* [PROMPT]:
Continue the review of the Midland MXT400 GMRS mobile radio, beginning immediately after its final sentence.

* [PROVIDED TEXT]:
_ _ _ _

Midland MXT400 Review 2026: 40W GMRS MicroMobile Tested
The MXT400 is the radio Midland doesn't talk about much. It sits between the entry-level MXT115 (15W) and the more popular MXT500 (50W) — close enough in price to the MXT500 that it's often overlooked, but genuinely useful when you find it at the right price or it's the one on the shelf. Here's an honest look at what you get, where it fits, and when the MXT500 is the better call anyway.
Midland MXT400
A solid 40W GMRS mobile that does the job. The honest caveat: the MXT500 is usually only $30–50 more and gives you 50W plus a magnetic mount antenna. If the price gap is small, go with the MXT500. If the MXT400 is on sale or the MXT500 is out of stock, don't hesitate — this is a capable radio, just not the most compelling value at full price.
Who the MXT400 Is For
GMRS mobile radios are the step up from FRS handhelds — more power, vehicle-mounted antenna, and access to repeater networks. The MXT400 at 40W sits well above any handheld (FRS tops out at 2W, GMRS handhelds at 5W) while landing just below Midland's own MXT500 and MXT575 at 50W.
The MXT400 makes sense for:
- Ranch and farm operations. Coordinating across large acreage doesn't require 50W — 40W is more than enough to reach the back forty or coordinate with a crew in the next field. The NOAA weather alert is a practical daily feature in agricultural settings where weather matters.
- Vehicle users who've outgrown handhelds. If a 5W GMRS handheld isn't cutting it and you want a permanent vehicle install, the MXT400 is a meaningful upgrade without the MXT500/575 price tag — when you can find it at a discount.
- Overlanding secondary radio. In a convoy where the lead vehicle runs an MXT575, a follow vehicle might use an MXT400 as a cost-effective secondary radio. Voice communication works the same; you lose GPS position sharing (which requires MXT575 on both ends), but the radio-to-radio communication is identical.
- Budget-conscious buyers when the MXT500 is unavailable. Supply on specific radio models fluctuates. If the MXT500 is out of stock and you need a mobile GMRS radio now, the MXT400 is a reasonable fallback, not a disappointment.
Where the MXT400 is not the right choice: if the MXT500 is available at a price within $50, spend the extra money. The 10W difference is small, but the MXT500 is Midland's more actively supported model in the mobile lineup, and it's usually the better value at street prices.
40W Output and Real Range
40 watts is the MXT400's headline spec and its main differentiator from GMRS handhelds. A 5W GMRS handheld at the same distance is at a 9 dB power disadvantage — that's a meaningful difference in signal strength at range. Moving from a handheld to the MXT400 is a substantial upgrade. Moving from the MXT400 to the MXT500's 50W is a 1 dB change — almost imperceptible in practice.
Real-world range depends more on antenna height, terrain, and antenna quality than on the 10-watt gap between this radio and the MXT500. A quality NMO-mounted antenna on a roof gives the MXT400 more effective range than a mag-mount antenna on an MXT500. Don't let the power spec drive the decision — antenna placement is the bigger variable.

_ _ _ _

* [RECORDED INFORMATION]:
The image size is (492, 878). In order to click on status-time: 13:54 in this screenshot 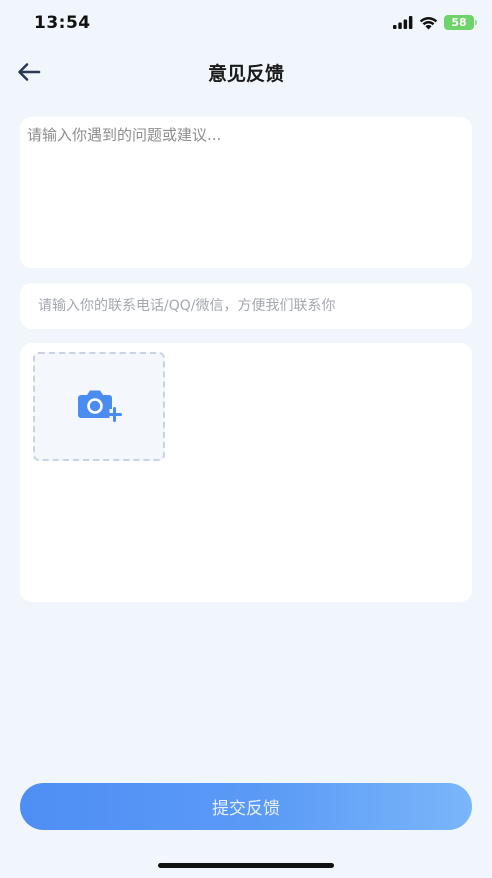, I will do `click(62, 23)`.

_ _ _ _

* [OUTPUT OF THE TASK]:
The 40W vs 50W Difference in Practice
At VHF/UHF frequencies, doubling power adds approximately 3 dB — roughly equivalent to extending range by 40% in ideal conditions. Going from 40W to 50W is a 1 dB change (25% power increase), which translates to roughly 10–12% more range in ideal conditions. In practice, terrain, antenna placement, and antenna quality swamp this difference. Both radios perform identically through a repeater.
Range Comparison: 40W vs 50W
| Terrain | MXT400 (40W) | MXT500/575 (50W) | Notes |
|---|---|---|---|
| Flat open (ranch, highway, lake bed) | 5–15 miles | 6–15 miles | Minimal real-world difference |
| Rolling hills, mixed terrain | 4–10 miles | 5–10 miles | Terrain matters far more than 10W |
| Forest, canyon, mountain | 3–8 miles | 3–8 miles | Terrain shading dominates; power is irrelevant |
| Through a GMRS repeater | 50+ miles | 50+ miles | Identical — repeater coverage sets the range |
The practical takeaway: in any terrain with significant obstacles, the 10W difference disappears. Through a repeater, there is no difference. The biggest range upgrade you can make with either radio is a better antenna in a better location — not choosing the 50W model over the 40W model.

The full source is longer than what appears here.